How to Eat Well
A) Why do so many Americans eat tons of procesd good, the stuff that is correctly called junk (垃圾) and should really carry warning labels?
天目青顶B) It’s not becau fresh ingredients are hard to come by. Supermarkets offer more variety than ever, and there are over four times as many farmers’ markets in the U.S. as there were 20 years ago. Nor is it for lack of available information. There are plenty of recipes (食谱), how-to videos and cooking class available to anyone who has a computer, smartphone or television. If anything, the information is overwhelming.
C) And yet we aren’t cooking. If you eat three meals a day and behave like most Americans, you probably get at least a third of your daily calories (卡路里) outside the home. Nearly two-thirds of us grab fast food once a week, and we get almost 25% of our daily calories from snacks. So we’re eating out or taking in, and we don’t sit down—or we do, but we hurry.
D) Shouldn’t preparing—and consuming—food be a source of comfort, pride, health, well-being, relaxation, sociability? Something that connects us to other humans? Why would we want to outsource (外包) this basic task, especially when outsourcing it is so harmful?
E) When I talk about cooking, I’m not talking about creating elaborate dinner parties or three-day science projects. I’m talking about simple, easy, everyday meals. My mission is to encourage green hands and tho lacking time or money to feed themlves. That means we need modest, realistic expectations, and we need to teach people to cook food that’s good enough to share with family and friends.
F) Perhaps a return to real cooking needn’t be far off. A recent Harris poll revealed that 79% of Americans say they enjoy cooking and 30% “love it”; 14% admit to not enjoying kitchen work and just 7% won’t go near the stove at all. But this doesn’t necessarily translate to real cooking, and the result of this survey shouldn’t surpri anyone: 52% of tho 65 or older cook at home five or more times per week; only a third of young people do.
G) Back in the 1950s most of us grew up in houholds where Mom cooked virtually every night. The intention to put a home-cooked meal on the table was pretty much universal. Most people couldn’t afford to do otherwi.
H) Although frozen dinners were invented in the ’40s, their popularity didn’t boom until televisions became popular a decade or so later. Since then, packaged, pre-prepared meals have been what’s for dinner. The microwave and fast-food chains were the biggest catalysts (催化剂), but the big food companies—which want to ll anything except the raw ingredients that go into cooking—made the home cook an endangered species.

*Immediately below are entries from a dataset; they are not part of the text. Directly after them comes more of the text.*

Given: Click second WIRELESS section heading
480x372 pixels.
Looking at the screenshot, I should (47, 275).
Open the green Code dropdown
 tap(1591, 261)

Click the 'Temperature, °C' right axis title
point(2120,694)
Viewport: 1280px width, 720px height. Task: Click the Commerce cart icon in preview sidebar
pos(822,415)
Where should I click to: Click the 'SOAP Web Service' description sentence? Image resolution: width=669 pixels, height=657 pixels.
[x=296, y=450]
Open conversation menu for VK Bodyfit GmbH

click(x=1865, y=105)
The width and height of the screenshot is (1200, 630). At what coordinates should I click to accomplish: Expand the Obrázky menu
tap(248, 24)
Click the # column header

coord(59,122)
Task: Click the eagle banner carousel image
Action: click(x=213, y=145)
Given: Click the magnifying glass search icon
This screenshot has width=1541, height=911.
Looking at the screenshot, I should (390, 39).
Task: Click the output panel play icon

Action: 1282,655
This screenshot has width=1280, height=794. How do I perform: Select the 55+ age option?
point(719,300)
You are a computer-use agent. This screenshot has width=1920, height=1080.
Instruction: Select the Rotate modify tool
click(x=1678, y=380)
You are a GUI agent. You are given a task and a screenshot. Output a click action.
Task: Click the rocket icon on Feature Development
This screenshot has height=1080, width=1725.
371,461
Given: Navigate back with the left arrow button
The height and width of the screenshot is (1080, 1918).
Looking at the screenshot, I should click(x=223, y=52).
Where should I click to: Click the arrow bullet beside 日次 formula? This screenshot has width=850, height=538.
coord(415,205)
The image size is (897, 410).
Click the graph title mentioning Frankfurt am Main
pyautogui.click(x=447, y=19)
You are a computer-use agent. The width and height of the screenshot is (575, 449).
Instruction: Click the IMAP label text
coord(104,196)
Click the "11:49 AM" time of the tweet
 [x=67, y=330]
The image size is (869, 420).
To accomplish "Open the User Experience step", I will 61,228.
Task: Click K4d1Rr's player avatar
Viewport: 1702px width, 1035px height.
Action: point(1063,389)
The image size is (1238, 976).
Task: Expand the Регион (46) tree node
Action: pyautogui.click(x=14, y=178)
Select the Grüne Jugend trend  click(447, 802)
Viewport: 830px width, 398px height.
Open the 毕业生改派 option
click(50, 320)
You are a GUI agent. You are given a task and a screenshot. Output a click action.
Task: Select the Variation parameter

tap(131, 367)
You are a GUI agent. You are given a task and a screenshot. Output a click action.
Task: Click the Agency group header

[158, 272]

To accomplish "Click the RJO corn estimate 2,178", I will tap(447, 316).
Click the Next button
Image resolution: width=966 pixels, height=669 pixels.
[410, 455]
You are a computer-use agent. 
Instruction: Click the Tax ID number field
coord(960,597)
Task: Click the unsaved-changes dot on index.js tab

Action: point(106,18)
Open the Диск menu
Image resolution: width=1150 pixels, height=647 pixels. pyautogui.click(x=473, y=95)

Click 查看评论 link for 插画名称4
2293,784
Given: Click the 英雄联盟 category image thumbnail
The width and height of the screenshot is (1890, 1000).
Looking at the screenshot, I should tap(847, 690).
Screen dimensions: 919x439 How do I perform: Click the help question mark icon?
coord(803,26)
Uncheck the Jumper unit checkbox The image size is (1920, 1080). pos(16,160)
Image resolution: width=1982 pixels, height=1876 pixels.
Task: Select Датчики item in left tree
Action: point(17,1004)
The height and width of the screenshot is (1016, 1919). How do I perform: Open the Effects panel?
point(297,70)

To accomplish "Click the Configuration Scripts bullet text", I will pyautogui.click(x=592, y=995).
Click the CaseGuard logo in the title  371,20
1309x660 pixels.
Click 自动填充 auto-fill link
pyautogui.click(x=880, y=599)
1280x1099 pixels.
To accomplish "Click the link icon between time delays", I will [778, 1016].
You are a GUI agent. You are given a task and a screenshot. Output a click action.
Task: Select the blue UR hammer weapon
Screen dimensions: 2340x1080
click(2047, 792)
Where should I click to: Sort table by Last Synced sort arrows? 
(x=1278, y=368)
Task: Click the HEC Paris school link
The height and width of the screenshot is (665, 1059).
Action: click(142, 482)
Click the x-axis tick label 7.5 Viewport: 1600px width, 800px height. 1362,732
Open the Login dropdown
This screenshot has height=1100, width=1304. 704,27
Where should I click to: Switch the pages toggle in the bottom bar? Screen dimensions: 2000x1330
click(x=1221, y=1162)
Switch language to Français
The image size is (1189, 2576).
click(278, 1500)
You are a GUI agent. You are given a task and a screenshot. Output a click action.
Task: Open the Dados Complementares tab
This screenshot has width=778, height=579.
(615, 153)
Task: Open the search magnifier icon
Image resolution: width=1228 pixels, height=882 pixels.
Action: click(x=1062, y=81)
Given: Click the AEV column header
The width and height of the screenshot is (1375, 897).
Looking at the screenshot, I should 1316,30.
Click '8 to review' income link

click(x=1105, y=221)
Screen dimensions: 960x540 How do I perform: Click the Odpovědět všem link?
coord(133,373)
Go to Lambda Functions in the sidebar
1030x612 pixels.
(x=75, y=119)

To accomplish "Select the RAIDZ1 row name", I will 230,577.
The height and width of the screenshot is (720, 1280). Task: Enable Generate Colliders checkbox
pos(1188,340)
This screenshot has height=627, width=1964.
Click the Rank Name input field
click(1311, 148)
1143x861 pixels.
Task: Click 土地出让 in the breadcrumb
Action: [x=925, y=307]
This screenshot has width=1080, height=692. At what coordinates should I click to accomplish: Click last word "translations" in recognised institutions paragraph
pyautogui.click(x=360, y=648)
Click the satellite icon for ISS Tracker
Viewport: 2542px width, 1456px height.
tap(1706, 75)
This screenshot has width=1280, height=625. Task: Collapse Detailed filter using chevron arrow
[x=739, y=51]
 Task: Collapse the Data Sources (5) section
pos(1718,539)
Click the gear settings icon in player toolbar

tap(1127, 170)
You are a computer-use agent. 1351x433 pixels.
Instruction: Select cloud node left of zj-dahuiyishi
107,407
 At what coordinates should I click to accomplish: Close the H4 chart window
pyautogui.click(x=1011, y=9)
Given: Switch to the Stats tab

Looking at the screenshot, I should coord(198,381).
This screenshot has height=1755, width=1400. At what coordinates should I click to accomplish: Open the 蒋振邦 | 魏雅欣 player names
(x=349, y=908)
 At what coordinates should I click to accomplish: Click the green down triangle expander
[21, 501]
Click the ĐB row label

物业品质管理I) Still, I find it strange that only a third of young people report preparing meals at home regularly. Isn’t this the same crowd that rails against procesd junk and champions craft cooking? And isn’t this the generation who say they’re concerned about their health and the well-being of the planet? If the are truly the values of many young people, then their behavior doesn’t match their beliefs.
注意安全的句子
什么是春天的什么J) There have been half-hearted but well-publicized efforts by some food companies to re
duce calories in their procesd foods, but the Standard American Diet is still the polar opposite of the healthy, mostly plant-bad diet that just about every expert says we should be eating. Considering that the government’s standards are not nearly ambitious enough, the picture is clear: by not cooking at home, we’re not eating the right things, and the conquences are hard to overstate.
K) To help quantify (量化) the costs of a poor diet, I recently tried to estimate this impact in terms of a most famous food, the burger (汉堡包). I concluded that the profit from burgers is more than offt (抵消) by the damage they cau in health problems and environmental harm.
L) Cooking real food is the best defen—not to mention that any meal you’re likely to eat at home contains about 200 fewer calories than one you would eat in a restaurant.
M) To tho Americans for whom money is a concern, my advice is simple: Buy what you can afford, and cook it yourlf. The common prescription is to primarily shop the grocery store, since that’s where fresh produce, meat and afood, and dairy are. And to save mo计划生育什么时候开始的
《乐游原》古诗
ney and still eat well you don’t need local, organic ingredients; all you need is real food. I’m not saying local food isn’t better; it is. But there is plenty of decent food in the grocery stores.
脊柱炎的疗法
N) The other ctions you should get to know are the frozen foods and the canned goods. Frozen produce is still produce; canned tomatoes are still tomatoes. Just make sure you’re getting real food without tons of added salt or sugar. Ask yourlf: Would Grandma consider this food? Does it look like something that might occur in nature? It’s pretty much common n: you want to buy food, not unidentifiable foodlike objects.